Stated exercise: Copy out every line of the records below word for word, changing nothing.

Collection entries:
##############################
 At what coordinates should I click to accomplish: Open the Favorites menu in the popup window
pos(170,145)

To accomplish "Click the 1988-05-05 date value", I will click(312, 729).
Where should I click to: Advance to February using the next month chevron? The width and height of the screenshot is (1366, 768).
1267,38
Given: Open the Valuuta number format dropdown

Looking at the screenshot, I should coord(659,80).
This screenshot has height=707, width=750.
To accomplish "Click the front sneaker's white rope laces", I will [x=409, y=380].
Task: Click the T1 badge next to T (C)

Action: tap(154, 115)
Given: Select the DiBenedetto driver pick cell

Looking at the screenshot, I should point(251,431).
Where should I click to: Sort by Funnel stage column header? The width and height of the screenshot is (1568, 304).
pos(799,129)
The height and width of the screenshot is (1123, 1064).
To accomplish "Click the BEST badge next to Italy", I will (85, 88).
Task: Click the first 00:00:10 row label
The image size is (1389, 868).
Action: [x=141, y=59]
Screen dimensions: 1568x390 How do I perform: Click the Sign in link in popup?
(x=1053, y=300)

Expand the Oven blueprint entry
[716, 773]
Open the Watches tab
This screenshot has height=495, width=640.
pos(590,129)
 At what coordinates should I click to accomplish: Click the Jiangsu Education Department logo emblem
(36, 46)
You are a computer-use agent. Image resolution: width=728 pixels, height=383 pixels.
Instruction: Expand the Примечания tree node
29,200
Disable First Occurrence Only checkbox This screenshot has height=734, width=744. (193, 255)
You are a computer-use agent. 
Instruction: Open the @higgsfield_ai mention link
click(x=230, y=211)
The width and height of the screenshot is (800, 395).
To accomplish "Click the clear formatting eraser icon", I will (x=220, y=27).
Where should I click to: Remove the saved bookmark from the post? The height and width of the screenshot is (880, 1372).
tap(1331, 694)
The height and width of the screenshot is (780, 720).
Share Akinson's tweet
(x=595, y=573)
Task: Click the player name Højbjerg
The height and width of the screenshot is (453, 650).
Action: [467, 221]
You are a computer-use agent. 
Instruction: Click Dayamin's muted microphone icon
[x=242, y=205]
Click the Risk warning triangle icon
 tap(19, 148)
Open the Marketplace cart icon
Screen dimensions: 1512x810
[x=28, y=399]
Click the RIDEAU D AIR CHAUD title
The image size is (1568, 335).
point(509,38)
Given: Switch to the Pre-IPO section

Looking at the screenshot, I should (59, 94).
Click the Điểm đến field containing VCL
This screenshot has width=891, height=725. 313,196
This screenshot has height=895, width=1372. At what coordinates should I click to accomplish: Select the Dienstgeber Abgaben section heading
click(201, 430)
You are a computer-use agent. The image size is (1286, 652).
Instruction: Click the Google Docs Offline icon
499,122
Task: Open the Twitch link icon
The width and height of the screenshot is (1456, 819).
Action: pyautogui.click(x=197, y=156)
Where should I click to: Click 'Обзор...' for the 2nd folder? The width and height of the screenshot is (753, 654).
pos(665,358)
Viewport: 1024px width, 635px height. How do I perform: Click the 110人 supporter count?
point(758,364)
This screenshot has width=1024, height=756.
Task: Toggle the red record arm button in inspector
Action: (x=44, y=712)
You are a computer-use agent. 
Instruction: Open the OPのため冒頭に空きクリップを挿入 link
##############################
Task output:
 At what coordinates should I click to accomplish: Open the Favorites menu in the popup window
pos(170,145)

To accomplish "Click the 1988-05-05 date value", I will click(312, 729).
Where should I click to: Advance to February using the next month chevron? The width and height of the screenshot is (1366, 768).
1267,38
Given: Open the Valuuta number format dropdown

Looking at the screenshot, I should coord(659,80).
This screenshot has height=707, width=750.
To accomplish "Click the front sneaker's white rope laces", I will [x=409, y=380].
Task: Click the T1 badge next to T (C)

Action: tap(154, 115)
Given: Select the DiBenedetto driver pick cell

Looking at the screenshot, I should point(251,431).
Where should I click to: Sort by Funnel stage column header? The width and height of the screenshot is (1568, 304).
pos(799,129)
The height and width of the screenshot is (1123, 1064).
To accomplish "Click the BEST badge next to Italy", I will (85, 88).
Task: Click the first 00:00:10 row label
The image size is (1389, 868).
Action: [x=141, y=59]
Screen dimensions: 1568x390 How do I perform: Click the Sign in link in popup?
(x=1053, y=300)

Expand the Oven blueprint entry
[716, 773]
Open the Watches tab
This screenshot has height=495, width=640.
pos(590,129)
 At what coordinates should I click to accomplish: Click the Jiangsu Education Department logo emblem
(36, 46)
You are a computer-use agent. Image resolution: width=728 pixels, height=383 pixels.
Instruction: Expand the Примечания tree node
29,200
Disable First Occurrence Only checkbox This screenshot has height=734, width=744. (193, 255)
You are a computer-use agent. 
Instruction: Open the @higgsfield_ai mention link
click(x=230, y=211)
The width and height of the screenshot is (800, 395).
To accomplish "Click the clear formatting eraser icon", I will (x=220, y=27).
Where should I click to: Remove the saved bookmark from the post? The height and width of the screenshot is (880, 1372).
tap(1331, 694)
The height and width of the screenshot is (780, 720).
Share Akinson's tweet
(x=595, y=573)
Task: Click the player name Højbjerg
The height and width of the screenshot is (453, 650).
Action: [467, 221]
You are a computer-use agent. 
Instruction: Click Dayamin's muted microphone icon
[x=242, y=205]
Click the Risk warning triangle icon
 tap(19, 148)
Open the Marketplace cart icon
Screen dimensions: 1512x810
[x=28, y=399]
Click the RIDEAU D AIR CHAUD title
The image size is (1568, 335).
point(509,38)
Given: Switch to the Pre-IPO section

Looking at the screenshot, I should (59, 94).
Click the Điểm đến field containing VCL
This screenshot has width=891, height=725. 313,196
This screenshot has height=895, width=1372. At what coordinates should I click to accomplish: Select the Dienstgeber Abgaben section heading
click(201, 430)
You are a computer-use agent. The image size is (1286, 652).
Instruction: Click the Google Docs Offline icon
499,122
Task: Open the Twitch link icon
The width and height of the screenshot is (1456, 819).
Action: pyautogui.click(x=197, y=156)
Where should I click to: Click 'Обзор...' for the 2nd folder? The width and height of the screenshot is (753, 654).
pos(665,358)
Viewport: 1024px width, 635px height. How do I perform: Click the 110人 supporter count?
point(758,364)
This screenshot has width=1024, height=756.
Task: Toggle the red record arm button in inspector
Action: (x=44, y=712)
You are a computer-use agent. 
Instruction: Open the OPのため冒頭に空きクリップを挿入 link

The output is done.